Bonnie Bear in memory of Gordon R. Bear
“I have been trying to make the best of my grief and am just beginning to learn to allow it to make the best of me.” Barbara Lazear Ascher
When I came to SOSL 12 years ago, I was grieving the loss of my husband, Gordon, who took his life the day after our 37th wedding anniversary, August 29, 2002. The depth of my grief knew no boundaries. I cried so many tears, often sobbing as I was driving, to the point of having to pull over. I was crushed and felt I would never recover from this loss. My life would never be the same, I felt very alone, despite the fact that my 3 adult children and their spouses were also grieving. Loss to suicide was unimaginable; this did not belong in my life. I lived in denial for weeks, extending to months. Even though I went back to work, I would come home expecting to see Gordon. When I traveled I would pick up the phone to call him and I wondered why he wasn’t calling me. It was unreal!
However over time, I began to slowly accept the fact that Gordon was not going to come back. I would have to find a way to live without his physical presence, there was nothing anyone could do to bring him back. That was the harsh reality and I began to see that I had a choice to make. I could choose to continue grieving, continue to look for someone or something to blame, continue to seek answers, etc. Or I could choose life. Making that choice, I developed a greater, more complex appreciation of life along with a changed set of priorities. Losing Gordon so suddenly made me acutely aware of how fragile life is. Consequently, my relationships with family members and friends were deepened and I became more grateful for time spent with them. Our first grandson was born just 6 months before Gordon died and he brought our family together in more ways than we could ever imagine.

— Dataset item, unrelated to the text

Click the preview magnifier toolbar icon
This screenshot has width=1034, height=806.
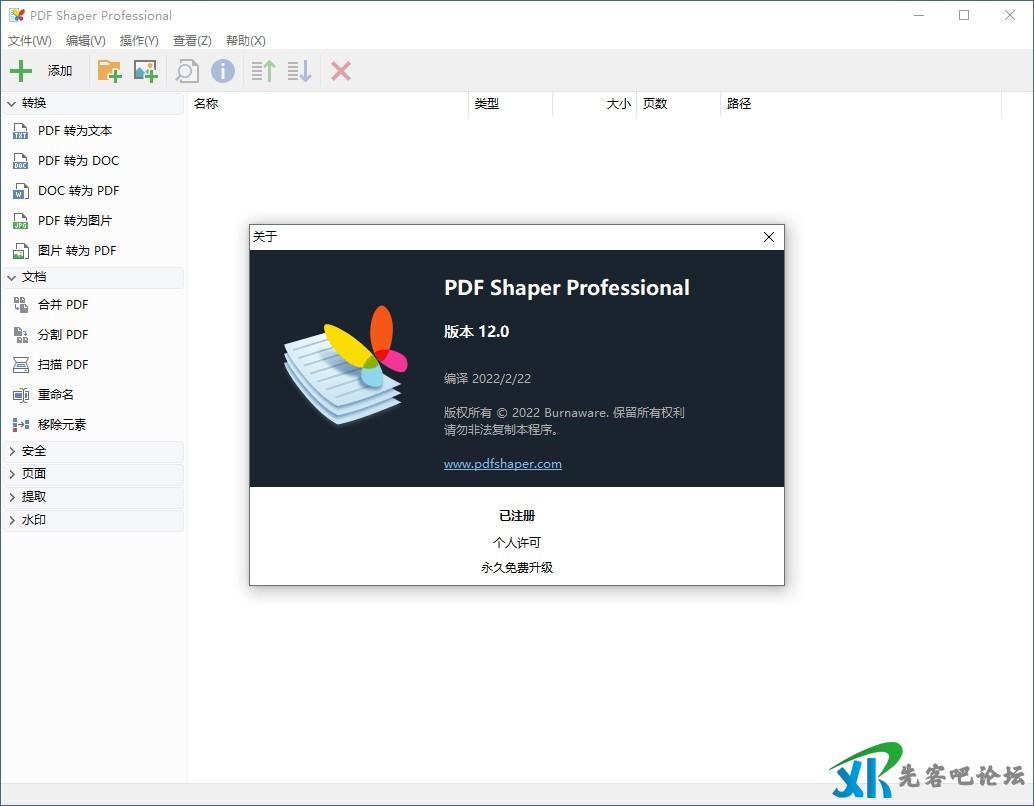point(186,71)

For me, everyday irritations became insignificant; there was no need to “sweat the small stuff” any more. And almost any “trauma” seemed small when compared the sudden loss of my soul mate. It became easier to focus on the important things in life and I gained a better understanding of who I was as a person. As I attended SOSL groups I found that sharing my story and the opportunity to verbally reflect my journey of healing allowed me to integrate the loss of Gordon into my life, into my being. It became a part of me that changed me. I was not the same and never will be again, but I found a “new normal” that I could live with. I could laugh again and smile again; I could see beauty in the simple things of life.
Part of my new normal was a desire to help others as I had been helped. So I volunteered with SOSL. I said I would commit to a year and here I am more than 10 years later! For me, it is a tangible way to create some meaning, to create a legacy in Gordon’s memory. It came about very naturally.
It wasn’t until I was preparing for one of the SOSL Closed Groups just about a year ago that I learned about Post Traumatic Growth (PTG). The idea of experiencing growth after a tragic experience is not new, but the term PTG was first coined in 1995 by two psychologists at the University of North Carolina, Robert Tedeschi, Ph.D. and Lawrence Calhoun, Ph.D. As I was reading their material I realized that was what had occurred in my life and that knowledge reinforced the impact of the positive change. PTG does not mean the tragedy that invaded my life was a good thing and I would readily give up all the positive changes if I could have Gordon back. But none of us go through life without some trauma, tragic loss, pain or disillusionment. It is what we do with it that counts.
Reflections on Healing
The grief within me has its own heartbeat. It has its own life, its own song. Part of me wants to fight the manifestation of my grief. Yet, as I surrender to the song, I learn to listen deep within myself. Let the life of this journey be just what it is- confusing, complicated, and at times overwhelming. I must keep opening and changing through it all until I become the unique person who has transcended the pain and discovered self-compassion, a vulnerable yet grounded self who chooses to live again.
In some ways, love and grief are very much alike. They both have the power to forever change our lives. Just as I must surrender to love, I must surrender to my grief.